**Work request A**: In the article on the Pentagon's ice bucket challenge rules, what is the name of the Army spokeswoman?
**Work request B**: Write the next few paragraphs of the article on the Pentagon's ice bucket challenge rules.

**Document section**:
The Pentagon has dumped a bucket of cold water on servicemembers who want to take the ALS ice bucket challenge while in uniform.
The stunt has become popular in recent weeks as a way of raising awareness and millions of research dollars for amyotrophic lateral sclerosis, commonly known as ALS or Lou Gehrig’s disease. Participants in the challenge dump a bucket of ice water over their heads and challenge friends to do the same or donate $100 to the ALS Association. Many people donate even after getting doused.
An Army spokeswoman, asked to clarify the service’s position on the trend, cited the Defense Department’s Office of General Counsel Standards of Conduct Office. She said uniforms and civilian clothes “clearly showing an Army relationship” cannot by worn by employees performing the challenge and posting a video online. A soldier also can’t give his Army affiliation aloud or his rank, the spokeswoman, Tatjana Christian, wrote in an email.
“ALS Association is a national non-profit organization,” Christian wrote. “As such, participating in this event is subject to concerns about implied endorsement.”
The popular stunt has swept Facebook and social media in recent weeks, raising awareness and millions of dollars to fight the disease.

**Data provided**:
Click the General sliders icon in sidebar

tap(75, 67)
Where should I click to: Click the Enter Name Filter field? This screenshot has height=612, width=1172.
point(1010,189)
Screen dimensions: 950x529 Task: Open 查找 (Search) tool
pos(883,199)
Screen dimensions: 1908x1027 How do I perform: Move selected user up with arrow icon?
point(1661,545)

==

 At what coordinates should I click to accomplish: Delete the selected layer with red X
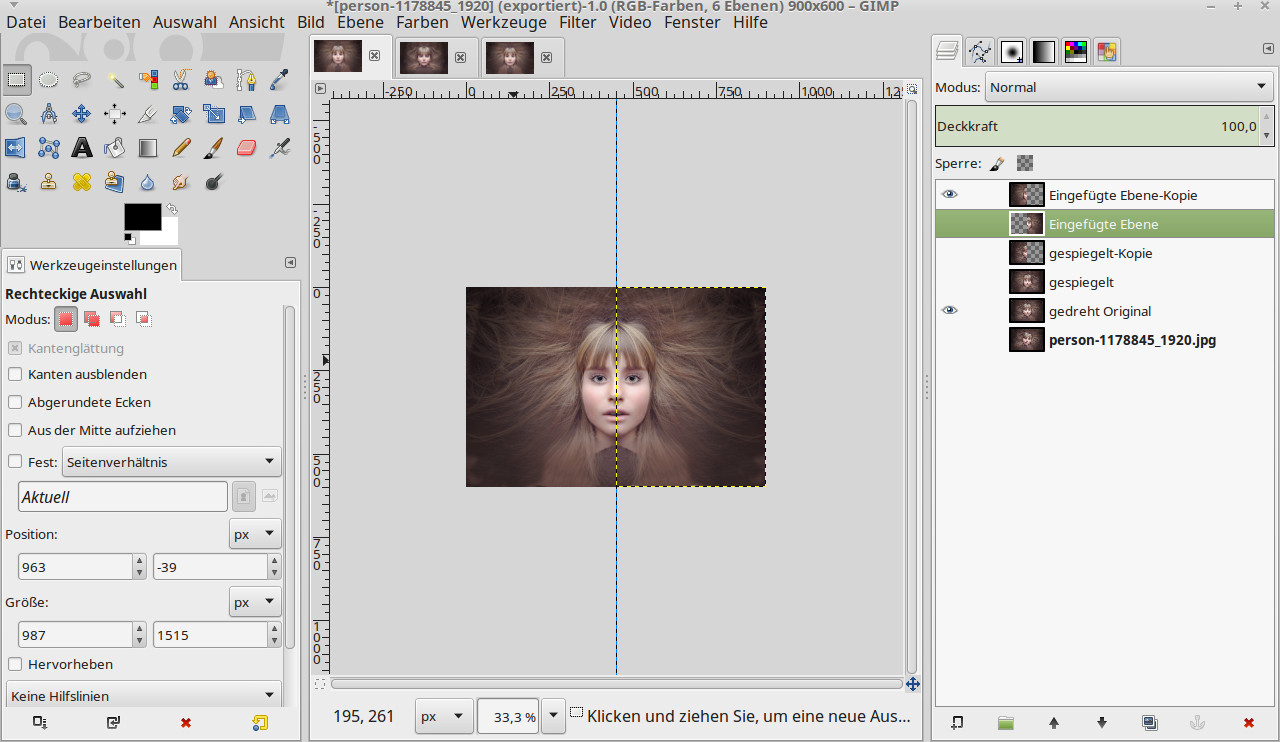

* * *

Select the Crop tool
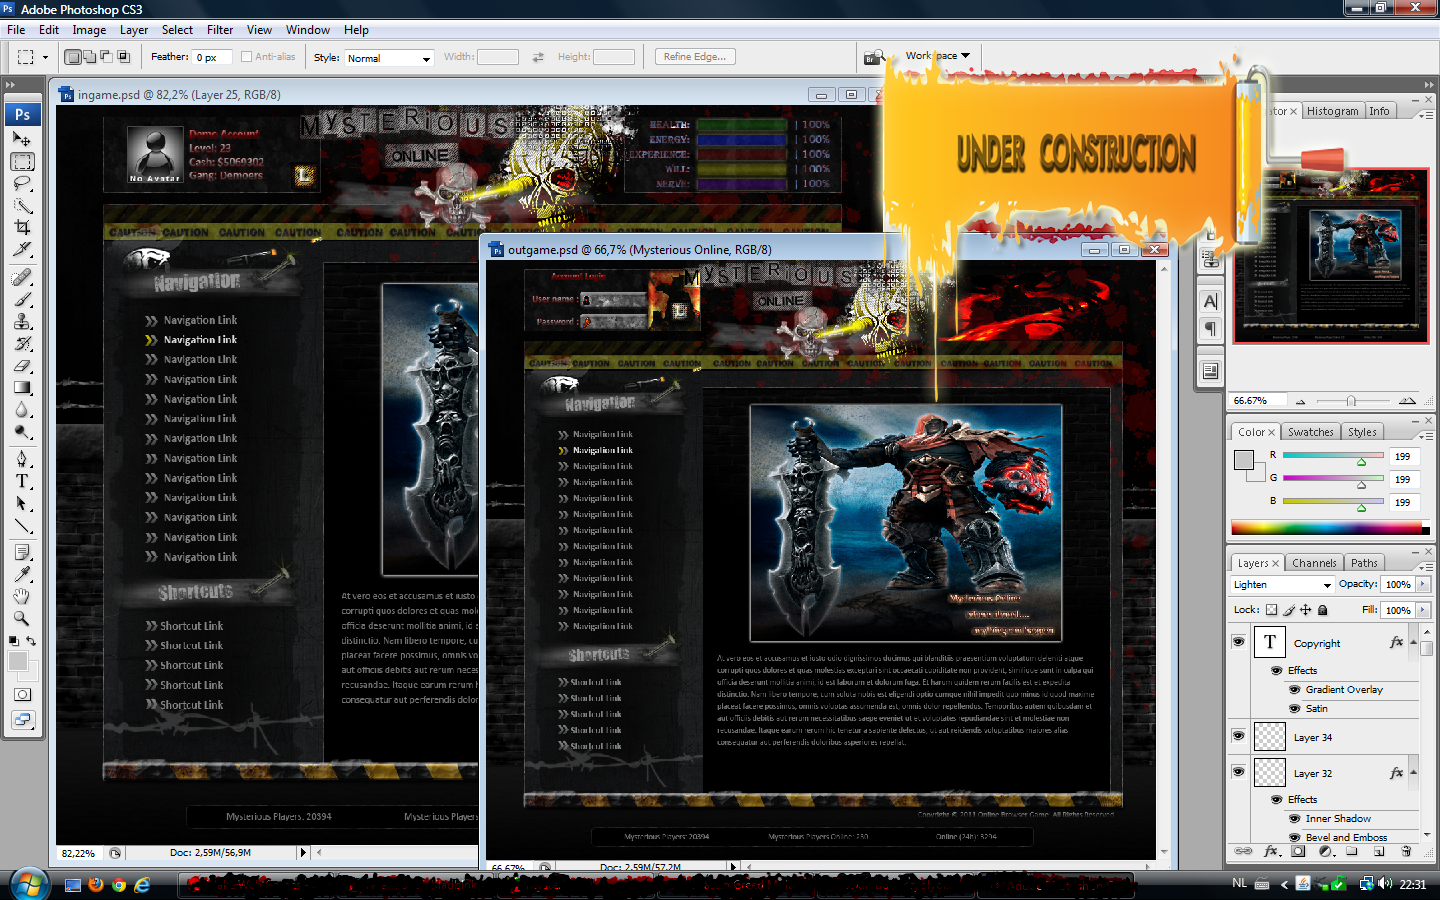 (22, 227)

**Task result A**: Tatjana Christian

**Task result B**:
An Aug. 1 Facebook post by Peter Frates, who has ALS, is credited with making the challenge viral; the original video dates back to June. Other Facebook users picked up on the challenge before it caught on with celebrities and politicians.
Servicemembers have also joined along. The Navy football team and coaches took ice baths last Friday while wearing Navy football T-shirts. Members of the Navy Blue Angels got soaked in their flight suits on Saturday. The Air Force football coach took the challenge in a jersey on Monday.
Two uniformed midshipmen dumped ice buckets on the superintendent and commandant of the U.S. Naval Academy in Annapolis, who then called out other service academy leaders to take the challenge. Lt. Gen. Robert L. Caslen, superintendent at West Point, appeared to have accepted the challenge, with several other officers and senior enlisted, according to the details of a YouTube video posted by West Point.
That video was removed two days ago, soon after it was posted.